- Stated problem:
Turn every line of the records below into a numbered list, and skip the blank lines.

- Record set:
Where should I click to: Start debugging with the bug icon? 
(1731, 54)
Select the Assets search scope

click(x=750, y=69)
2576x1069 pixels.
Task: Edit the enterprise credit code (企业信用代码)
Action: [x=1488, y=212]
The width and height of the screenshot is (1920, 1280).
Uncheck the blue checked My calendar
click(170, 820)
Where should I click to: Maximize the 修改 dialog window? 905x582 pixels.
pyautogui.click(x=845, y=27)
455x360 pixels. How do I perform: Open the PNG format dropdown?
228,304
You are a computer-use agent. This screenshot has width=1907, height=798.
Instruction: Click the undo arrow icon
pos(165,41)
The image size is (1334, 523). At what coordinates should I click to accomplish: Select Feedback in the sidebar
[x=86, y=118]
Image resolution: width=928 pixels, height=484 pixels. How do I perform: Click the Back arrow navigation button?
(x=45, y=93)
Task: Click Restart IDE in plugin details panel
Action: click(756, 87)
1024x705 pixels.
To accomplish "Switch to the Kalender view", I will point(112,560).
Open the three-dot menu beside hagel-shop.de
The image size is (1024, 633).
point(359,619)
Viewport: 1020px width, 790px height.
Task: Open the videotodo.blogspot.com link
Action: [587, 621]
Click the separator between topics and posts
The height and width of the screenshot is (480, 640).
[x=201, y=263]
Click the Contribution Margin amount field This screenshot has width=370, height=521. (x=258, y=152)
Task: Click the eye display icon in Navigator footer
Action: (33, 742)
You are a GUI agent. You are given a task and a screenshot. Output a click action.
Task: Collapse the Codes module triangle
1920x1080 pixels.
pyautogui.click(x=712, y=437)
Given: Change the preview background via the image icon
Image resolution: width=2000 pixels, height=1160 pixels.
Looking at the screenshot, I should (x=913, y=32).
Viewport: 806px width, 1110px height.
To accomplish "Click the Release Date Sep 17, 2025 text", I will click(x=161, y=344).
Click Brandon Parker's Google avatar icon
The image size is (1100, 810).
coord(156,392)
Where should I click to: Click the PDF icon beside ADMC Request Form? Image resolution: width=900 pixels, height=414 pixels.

- Complete response:
1. Where should I click to: Start debugging with the bug icon? 
2. (1731, 54)
3. Select the Assets search scope
4. click(x=750, y=69)
5. 2576x1069 pixels.
6. Task: Edit the enterprise credit code (企业信用代码)
7. Action: [x=1488, y=212]
8. The width and height of the screenshot is (1920, 1280).
9. Uncheck the blue checked My calendar
10. click(170, 820)
11. Where should I click to: Maximize the 修改 dialog window? 905x582 pixels.
12. pyautogui.click(x=845, y=27)
13. 455x360 pixels. How do I perform: Open the PNG format dropdown?
14. 228,304
15. You are a computer-use agent. This screenshot has width=1907, height=798.
16. Instruction: Click the undo arrow icon
17. pos(165,41)
18. The image size is (1334, 523). At what coordinates should I click to accomplish: Select Feedback in the sidebar
19. [x=86, y=118]
20. Image resolution: width=928 pixels, height=484 pixels. How do I perform: Click the Back arrow navigation button?
21. (x=45, y=93)
22. Task: Click Restart IDE in plugin details panel
23. Action: click(756, 87)
24. 1024x705 pixels.
25. To accomplish "Switch to the Kalender view", I will point(112,560).
26. Open the three-dot menu beside hagel-shop.de
27. The image size is (1024, 633).
28. point(359,619)
29. Viewport: 1020px width, 790px height.
30. Task: Open the videotodo.blogspot.com link
31. Action: [587, 621]
32. Click the separator between topics and posts
33. The height and width of the screenshot is (480, 640).
34. [x=201, y=263]
35. Click the Contribution Margin amount field This screenshot has width=370, height=521. (x=258, y=152)
36. Task: Click the eye display icon in Navigator footer
37. Action: (33, 742)
38. You are a GUI agent. You are given a task and a screenshot. Output a click action.
39. Task: Collapse the Codes module triangle
40. 1920x1080 pixels.
41. pyautogui.click(x=712, y=437)
42. Given: Change the preview background via the image icon
43. Image resolution: width=2000 pixels, height=1160 pixels.
44. Looking at the screenshot, I should (x=913, y=32).
45. Viewport: 806px width, 1110px height.
46. To accomplish "Click the Release Date Sep 17, 2025 text", I will click(x=161, y=344).
47. Click Brandon Parker's Google avatar icon
48. The image size is (1100, 810).
49. coord(156,392)
50. Where should I click to: Click the PDF icon beside ADMC Request Form? Image resolution: width=900 pixels, height=414 pixels.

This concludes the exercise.